(Dataset entries)
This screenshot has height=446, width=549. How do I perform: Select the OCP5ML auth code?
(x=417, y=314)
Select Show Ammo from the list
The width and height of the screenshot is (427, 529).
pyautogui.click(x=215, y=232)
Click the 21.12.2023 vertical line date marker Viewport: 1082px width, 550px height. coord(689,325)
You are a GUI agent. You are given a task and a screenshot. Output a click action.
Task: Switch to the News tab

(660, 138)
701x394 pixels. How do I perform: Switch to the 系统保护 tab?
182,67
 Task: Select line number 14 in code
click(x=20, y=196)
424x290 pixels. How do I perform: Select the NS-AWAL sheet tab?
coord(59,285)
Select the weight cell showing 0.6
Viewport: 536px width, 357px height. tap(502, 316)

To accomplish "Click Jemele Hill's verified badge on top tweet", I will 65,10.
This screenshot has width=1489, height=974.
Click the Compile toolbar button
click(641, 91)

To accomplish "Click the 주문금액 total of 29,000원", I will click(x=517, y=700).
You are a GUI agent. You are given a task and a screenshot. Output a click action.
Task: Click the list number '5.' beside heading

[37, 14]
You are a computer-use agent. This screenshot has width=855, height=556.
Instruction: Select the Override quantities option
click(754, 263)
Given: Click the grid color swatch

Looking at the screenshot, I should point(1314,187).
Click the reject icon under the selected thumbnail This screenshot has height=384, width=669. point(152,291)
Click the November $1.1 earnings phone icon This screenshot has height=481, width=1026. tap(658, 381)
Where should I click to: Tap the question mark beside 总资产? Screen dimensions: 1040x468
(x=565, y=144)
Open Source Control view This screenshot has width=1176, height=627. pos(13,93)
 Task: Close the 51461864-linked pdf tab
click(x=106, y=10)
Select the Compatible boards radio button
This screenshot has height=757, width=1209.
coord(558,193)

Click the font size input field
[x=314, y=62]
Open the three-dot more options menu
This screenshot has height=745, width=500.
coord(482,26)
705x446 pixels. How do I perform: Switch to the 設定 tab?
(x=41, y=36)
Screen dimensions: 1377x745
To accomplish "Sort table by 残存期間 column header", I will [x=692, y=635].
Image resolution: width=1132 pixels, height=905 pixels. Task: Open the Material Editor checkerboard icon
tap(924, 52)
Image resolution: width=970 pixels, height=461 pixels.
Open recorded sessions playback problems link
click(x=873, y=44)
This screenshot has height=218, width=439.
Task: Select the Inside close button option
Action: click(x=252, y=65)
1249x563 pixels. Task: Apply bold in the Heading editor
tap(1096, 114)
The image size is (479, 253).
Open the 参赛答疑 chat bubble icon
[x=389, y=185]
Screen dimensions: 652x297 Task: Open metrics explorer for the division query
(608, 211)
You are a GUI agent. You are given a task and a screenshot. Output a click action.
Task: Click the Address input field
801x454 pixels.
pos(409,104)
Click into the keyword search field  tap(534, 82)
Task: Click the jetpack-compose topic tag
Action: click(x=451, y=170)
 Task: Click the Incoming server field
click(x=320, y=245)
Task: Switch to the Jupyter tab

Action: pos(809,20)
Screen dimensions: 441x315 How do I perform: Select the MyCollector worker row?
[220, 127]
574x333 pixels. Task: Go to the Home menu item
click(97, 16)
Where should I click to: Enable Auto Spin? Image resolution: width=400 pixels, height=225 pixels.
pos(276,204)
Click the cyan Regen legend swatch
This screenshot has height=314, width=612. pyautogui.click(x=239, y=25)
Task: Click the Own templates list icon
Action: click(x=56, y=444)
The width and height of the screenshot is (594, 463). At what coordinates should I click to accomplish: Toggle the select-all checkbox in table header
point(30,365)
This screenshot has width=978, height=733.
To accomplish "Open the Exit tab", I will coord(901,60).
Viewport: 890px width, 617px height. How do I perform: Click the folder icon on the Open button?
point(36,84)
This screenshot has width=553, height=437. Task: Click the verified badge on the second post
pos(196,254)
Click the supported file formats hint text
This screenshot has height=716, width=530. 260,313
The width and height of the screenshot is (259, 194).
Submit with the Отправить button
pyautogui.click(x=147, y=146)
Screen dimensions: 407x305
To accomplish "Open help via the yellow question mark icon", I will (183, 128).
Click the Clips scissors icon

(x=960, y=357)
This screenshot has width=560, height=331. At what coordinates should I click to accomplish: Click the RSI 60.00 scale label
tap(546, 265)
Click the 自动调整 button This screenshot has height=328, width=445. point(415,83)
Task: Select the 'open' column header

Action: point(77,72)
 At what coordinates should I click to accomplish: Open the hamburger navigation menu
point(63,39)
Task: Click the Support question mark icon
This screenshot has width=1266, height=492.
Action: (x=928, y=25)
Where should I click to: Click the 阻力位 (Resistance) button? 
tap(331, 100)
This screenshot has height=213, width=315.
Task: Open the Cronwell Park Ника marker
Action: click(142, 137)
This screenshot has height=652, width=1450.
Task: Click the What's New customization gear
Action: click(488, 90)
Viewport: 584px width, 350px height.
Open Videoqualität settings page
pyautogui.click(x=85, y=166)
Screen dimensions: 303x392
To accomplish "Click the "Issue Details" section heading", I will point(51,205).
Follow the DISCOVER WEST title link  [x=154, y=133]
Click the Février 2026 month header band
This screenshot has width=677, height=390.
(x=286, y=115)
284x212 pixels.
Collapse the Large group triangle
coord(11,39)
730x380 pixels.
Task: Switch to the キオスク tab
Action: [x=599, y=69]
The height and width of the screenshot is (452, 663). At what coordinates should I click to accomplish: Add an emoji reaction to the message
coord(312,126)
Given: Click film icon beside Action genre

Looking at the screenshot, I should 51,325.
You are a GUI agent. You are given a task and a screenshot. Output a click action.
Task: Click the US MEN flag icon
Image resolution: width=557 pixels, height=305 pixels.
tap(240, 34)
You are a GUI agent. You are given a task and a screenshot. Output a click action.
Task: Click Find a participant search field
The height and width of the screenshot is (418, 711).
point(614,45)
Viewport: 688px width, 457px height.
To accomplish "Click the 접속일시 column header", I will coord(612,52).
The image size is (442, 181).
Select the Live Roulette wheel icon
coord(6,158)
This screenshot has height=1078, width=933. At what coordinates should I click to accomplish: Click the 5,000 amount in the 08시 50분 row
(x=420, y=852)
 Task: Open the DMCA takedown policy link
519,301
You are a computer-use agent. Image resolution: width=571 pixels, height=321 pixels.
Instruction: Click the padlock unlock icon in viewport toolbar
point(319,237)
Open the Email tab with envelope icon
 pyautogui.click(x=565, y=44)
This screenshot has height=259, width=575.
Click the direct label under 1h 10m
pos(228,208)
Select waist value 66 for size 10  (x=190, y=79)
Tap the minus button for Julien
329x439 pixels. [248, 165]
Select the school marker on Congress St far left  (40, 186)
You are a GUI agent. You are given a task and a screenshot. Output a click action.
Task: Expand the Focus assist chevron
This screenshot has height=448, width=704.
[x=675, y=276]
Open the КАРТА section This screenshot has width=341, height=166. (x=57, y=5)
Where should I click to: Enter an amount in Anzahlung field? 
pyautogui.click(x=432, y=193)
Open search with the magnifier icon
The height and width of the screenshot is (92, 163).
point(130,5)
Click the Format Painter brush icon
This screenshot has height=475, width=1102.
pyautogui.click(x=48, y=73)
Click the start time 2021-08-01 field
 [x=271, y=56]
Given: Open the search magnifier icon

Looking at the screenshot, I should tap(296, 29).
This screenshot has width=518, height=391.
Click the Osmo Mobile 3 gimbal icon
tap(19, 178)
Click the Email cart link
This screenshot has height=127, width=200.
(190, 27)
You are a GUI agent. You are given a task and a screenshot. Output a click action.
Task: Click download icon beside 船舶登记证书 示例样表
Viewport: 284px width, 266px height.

## Aim of the exercise
Please write out every record shown above exactly as it reads.

## The completed task
This screenshot has height=446, width=549. How do I perform: Select the OCP5ML auth code?
(x=417, y=314)
Select Show Ammo from the list
The width and height of the screenshot is (427, 529).
pyautogui.click(x=215, y=232)
Click the 21.12.2023 vertical line date marker Viewport: 1082px width, 550px height. coord(689,325)
You are a GUI agent. You are given a task and a screenshot. Output a click action.
Task: Switch to the News tab

(660, 138)
701x394 pixels. How do I perform: Switch to the 系统保护 tab?
182,67
 Task: Select line number 14 in code
click(x=20, y=196)
424x290 pixels. How do I perform: Select the NS-AWAL sheet tab?
coord(59,285)
Select the weight cell showing 0.6
Viewport: 536px width, 357px height. tap(502, 316)

To accomplish "Click Jemele Hill's verified badge on top tweet", I will 65,10.
This screenshot has width=1489, height=974.
Click the Compile toolbar button
click(641, 91)

To accomplish "Click the 주문금액 total of 29,000원", I will click(x=517, y=700).
You are a GUI agent. You are given a task and a screenshot. Output a click action.
Task: Click the list number '5.' beside heading

[37, 14]
You are a computer-use agent. This screenshot has width=855, height=556.
Instruction: Select the Override quantities option
click(754, 263)
Given: Click the grid color swatch

Looking at the screenshot, I should point(1314,187).
Click the reject icon under the selected thumbnail This screenshot has height=384, width=669. point(152,291)
Click the November $1.1 earnings phone icon This screenshot has height=481, width=1026. tap(658, 381)
Where should I click to: Tap the question mark beside 总资产? Screen dimensions: 1040x468
(x=565, y=144)
Open Source Control view This screenshot has width=1176, height=627. pos(13,93)
 Task: Close the 51461864-linked pdf tab
click(x=106, y=10)
Select the Compatible boards radio button
This screenshot has height=757, width=1209.
coord(558,193)

Click the font size input field
[x=314, y=62]
Open the three-dot more options menu
This screenshot has height=745, width=500.
coord(482,26)
705x446 pixels. How do I perform: Switch to the 設定 tab?
(x=41, y=36)
Screen dimensions: 1377x745
To accomplish "Sort table by 残存期間 column header", I will [x=692, y=635].
Image resolution: width=1132 pixels, height=905 pixels. Task: Open the Material Editor checkerboard icon
tap(924, 52)
Image resolution: width=970 pixels, height=461 pixels.
Open recorded sessions playback problems link
click(x=873, y=44)
This screenshot has height=218, width=439.
Task: Select the Inside close button option
Action: click(x=252, y=65)
1249x563 pixels. Task: Apply bold in the Heading editor
tap(1096, 114)
The image size is (479, 253).
Open the 参赛答疑 chat bubble icon
[x=389, y=185]
Screen dimensions: 652x297 Task: Open metrics explorer for the division query
(608, 211)
You are a GUI agent. You are given a task and a screenshot. Output a click action.
Task: Click the Address input field
801x454 pixels.
pos(409,104)
Click into the keyword search field  tap(534, 82)
Task: Click the jetpack-compose topic tag
Action: click(x=451, y=170)
 Task: Click the Incoming server field
click(x=320, y=245)
Task: Switch to the Jupyter tab

Action: pos(809,20)
Screen dimensions: 441x315 How do I perform: Select the MyCollector worker row?
[220, 127]
574x333 pixels. Task: Go to the Home menu item
click(97, 16)
Where should I click to: Enable Auto Spin? Image resolution: width=400 pixels, height=225 pixels.
pos(276,204)
Click the cyan Regen legend swatch
This screenshot has height=314, width=612. pyautogui.click(x=239, y=25)
Task: Click the Own templates list icon
Action: click(x=56, y=444)
The width and height of the screenshot is (594, 463). At what coordinates should I click to accomplish: Toggle the select-all checkbox in table header
point(30,365)
This screenshot has width=978, height=733.
To accomplish "Open the Exit tab", I will coord(901,60).
Viewport: 890px width, 617px height. How do I perform: Click the folder icon on the Open button?
point(36,84)
This screenshot has width=553, height=437. Task: Click the verified badge on the second post
pos(196,254)
Click the supported file formats hint text
This screenshot has height=716, width=530. 260,313
The width and height of the screenshot is (259, 194).
Submit with the Отправить button
pyautogui.click(x=147, y=146)
Screen dimensions: 407x305
To accomplish "Open help via the yellow question mark icon", I will (183, 128).
Click the Clips scissors icon

(x=960, y=357)
This screenshot has width=560, height=331. At what coordinates should I click to accomplish: Click the RSI 60.00 scale label
tap(546, 265)
Click the 自动调整 button This screenshot has height=328, width=445. point(415,83)
Task: Select the 'open' column header

Action: point(77,72)
 At what coordinates should I click to accomplish: Open the hamburger navigation menu
point(63,39)
Task: Click the Support question mark icon
This screenshot has width=1266, height=492.
Action: (x=928, y=25)
Where should I click to: Click the 阻力位 (Resistance) button? 
tap(331, 100)
This screenshot has height=213, width=315.
Task: Open the Cronwell Park Ника marker
Action: click(142, 137)
This screenshot has height=652, width=1450.
Task: Click the What's New customization gear
Action: click(488, 90)
Viewport: 584px width, 350px height.
Open Videoqualität settings page
pyautogui.click(x=85, y=166)
Screen dimensions: 303x392
To accomplish "Click the "Issue Details" section heading", I will point(51,205).
Follow the DISCOVER WEST title link  [x=154, y=133]
Click the Février 2026 month header band
This screenshot has width=677, height=390.
(x=286, y=115)
284x212 pixels.
Collapse the Large group triangle
coord(11,39)
730x380 pixels.
Task: Switch to the キオスク tab
Action: [x=599, y=69]
The height and width of the screenshot is (452, 663). At what coordinates should I click to accomplish: Add an emoji reaction to the message
coord(312,126)
Given: Click film icon beside Action genre

Looking at the screenshot, I should 51,325.
You are a GUI agent. You are given a task and a screenshot. Output a click action.
Task: Click the US MEN flag icon
Image resolution: width=557 pixels, height=305 pixels.
tap(240, 34)
You are a GUI agent. You are given a task and a screenshot. Output a click action.
Task: Click Find a participant search field
The height and width of the screenshot is (418, 711).
point(614,45)
Viewport: 688px width, 457px height.
To accomplish "Click the 접속일시 column header", I will coord(612,52).
The image size is (442, 181).
Select the Live Roulette wheel icon
coord(6,158)
This screenshot has height=1078, width=933. At what coordinates should I click to accomplish: Click the 5,000 amount in the 08시 50분 row
(x=420, y=852)
 Task: Open the DMCA takedown policy link
519,301
You are a computer-use agent. Image resolution: width=571 pixels, height=321 pixels.
Instruction: Click the padlock unlock icon in viewport toolbar
point(319,237)
Open the Email tab with envelope icon
 pyautogui.click(x=565, y=44)
This screenshot has height=259, width=575.
Click the direct label under 1h 10m
pos(228,208)
Select waist value 66 for size 10  (x=190, y=79)
Tap the minus button for Julien
329x439 pixels. [248, 165]
Select the school marker on Congress St far left  (40, 186)
You are a GUI agent. You are given a task and a screenshot. Output a click action.
Task: Expand the Focus assist chevron
This screenshot has height=448, width=704.
[x=675, y=276]
Open the КАРТА section This screenshot has width=341, height=166. (x=57, y=5)
Where should I click to: Enter an amount in Anzahlung field? 
pyautogui.click(x=432, y=193)
Open search with the magnifier icon
The height and width of the screenshot is (92, 163).
point(130,5)
Click the Format Painter brush icon
This screenshot has height=475, width=1102.
pyautogui.click(x=48, y=73)
Click the start time 2021-08-01 field
 [x=271, y=56]
Given: Open the search magnifier icon

Looking at the screenshot, I should tap(296, 29).
This screenshot has width=518, height=391.
Click the Osmo Mobile 3 gimbal icon
tap(19, 178)
Click the Email cart link
This screenshot has height=127, width=200.
(190, 27)
You are a GUI agent. You are given a task and a screenshot. Output a click action.
Task: Click download icon beside 船舶登记证书 示例样表
Viewport: 284px width, 266px height.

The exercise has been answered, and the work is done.